Do a search on tear stains (black button above)---lots of good info there.


----------



## IzzysBellasMom (Jan 16, 2013)

It definitely sounds like staining to me, and once the stains are there basically you have to let them grow out. Lots of things seem to cause this, including food, water, treats, and allergies.


----------



## Furbabies mom (Jul 25, 2011)

Some Maltese are whiter than others. Even though my Laurel doesn't have a nice silky coat, she is stark white. Dewey is more of an off white. Some have a bit of lemon or beige on their ears. I use a human eye cleaner with boric acid each day, squirting in the corner of the eye and allowing it to run down the face. I comb through with a mustache comb. I use Spa Lavish Facial Scrub two or three times a week. Cooper is a doll. His staining doesn't look bad.


----------



## Mallen600 (Oct 27, 2012)

Some people on here do have some amazingly white fluffs! I've though about just using photoshop on my pics of Henry LOL


----------



## CloudClan (Jan 31, 2007)

mandym said:


> I have seen and admired many beautiful fluffs on here and would love to know the secret of keeping them WHITE  I bathe him at least once a week and use whitening shampoo. I am having an issue with him chewing his paws so his feet have turned a red color. His beard is a little discolored and the very corners of his eyes are a little stained. I have used the whitening cleaning pads and nothing seems to work. How do you get them to stay so perfectly white? I even keep him in a puppy cut (except for his ears and tail..I can't bring myself to cut them) to help keep his coat white. His ears are a little yellow at the ends but not bad. I don't know what else I should be doing to get him that bright white. He does play A LOT (inside and outside). Any suggestions? here are some pictures of him to help show what I'm talking about


Please do not use a whitening shampoo once a week. I think the maximum for most whitening shampoos should be once a month. They tend to be harsh. They dry the coat and I imagine could also be drying to the skin. Also, I do not find they do a lot to remove the kinds of stains you describe.

If he is chewing his feet, this is a common sign of allergies. You may try seeing if there is something in his environment or his diet that could be a factor there. Although, for some dogs it is habit. 

Yellow ears could be his natural coat color, lots of Maltese have lemon on the ears, or it could be he dips his head into his water or food bowls. 

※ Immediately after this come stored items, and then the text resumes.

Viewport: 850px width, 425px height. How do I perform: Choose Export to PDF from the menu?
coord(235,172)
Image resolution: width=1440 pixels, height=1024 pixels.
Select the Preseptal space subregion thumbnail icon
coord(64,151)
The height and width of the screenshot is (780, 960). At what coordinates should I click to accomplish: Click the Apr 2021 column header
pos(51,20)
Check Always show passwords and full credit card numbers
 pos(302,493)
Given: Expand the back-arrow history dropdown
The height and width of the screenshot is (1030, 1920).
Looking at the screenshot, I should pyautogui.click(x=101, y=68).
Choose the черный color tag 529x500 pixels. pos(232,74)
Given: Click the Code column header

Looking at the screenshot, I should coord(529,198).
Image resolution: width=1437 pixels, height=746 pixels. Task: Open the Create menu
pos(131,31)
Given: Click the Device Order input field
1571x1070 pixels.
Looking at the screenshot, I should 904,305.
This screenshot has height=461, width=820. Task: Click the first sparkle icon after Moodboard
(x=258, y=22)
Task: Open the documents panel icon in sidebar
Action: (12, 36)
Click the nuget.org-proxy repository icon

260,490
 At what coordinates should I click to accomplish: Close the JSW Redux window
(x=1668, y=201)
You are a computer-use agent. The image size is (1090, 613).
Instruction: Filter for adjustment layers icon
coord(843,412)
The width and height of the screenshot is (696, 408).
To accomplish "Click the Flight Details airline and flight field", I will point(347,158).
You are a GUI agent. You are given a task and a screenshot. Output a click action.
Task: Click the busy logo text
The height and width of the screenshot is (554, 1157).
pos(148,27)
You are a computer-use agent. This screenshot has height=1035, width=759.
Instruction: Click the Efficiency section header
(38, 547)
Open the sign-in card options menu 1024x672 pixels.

Most Maltese will have some discoloring at the corners of the eyes, it seems you are doing the right thing with that, just keep it as clean and dry as you can and again if there may be allergens in his environment try to avoid them.


----------



## Cyndilou (Jan 24, 2013)

Ace chews and sucks on his paws too. The vet explained it away as a baby/toddler sucking their thumb.
He also has some cream or lemoning down his back. His mouth and mustache I'm pretty sure is from chew sticks.


----------



## IzzysBellasMom (Jan 16, 2013)

Although Izzy isn't pure maltese, she has spots all over and I find that where her spots are, is where her hair is not white, it is a little tan. Most people don't notice it, but I can tell.


----------



## mandym (Jan 15, 2014)

Thank you for all of your great advice! The whitening shampoo I use doesn't seem to be harsh..he doesn't have dry skin or itch anywhere. I always use PLENTY conditioner to prevent the dry skin. I wouldn't say his ears are lemon colored..they are white at the top and the ends are yellowed a little..probably because they are long and get wet when he drinks water. His stains really arent bad on his face. It's just a little discolored at the very corners of his eyes. I have used the tear stain liquid but it doesn't seem to help any. It never was a problem until recently. His stains are not down his face at all so it's definitely not a serious issue. With him chewing on his feet I'm not real sure what the deal is. When I was cutting his nails last night I could see some brown residue on his nails close to his paw. I could scratch most of it off with my fingernail. Not real sure what this is or what it's from. Maybe that's why he's licking/chewing his paws? Overall Cooper is pretty white..just gets a little dingy sometimes. I was just wondering if there was some secret ingredient or special shampoo that everyone uses to keep their babies so white..or if it is just how the dog is. This is a picture of Cooper about 3 months ago..so you can see that the staining is only recent


----------



## luvnmymaltese (Dec 14, 2011)

What food are you feeding? That may be the issue.


----------



## edelweiss (Apr 23, 2010)

There is a fungus that can grow on the end of the nail-bed (it is scrapeable). I had a pup once that was prone to it. I used "dettol" & it helped to clear it up. But I also would think about starting a grain-free diet to see if it helps.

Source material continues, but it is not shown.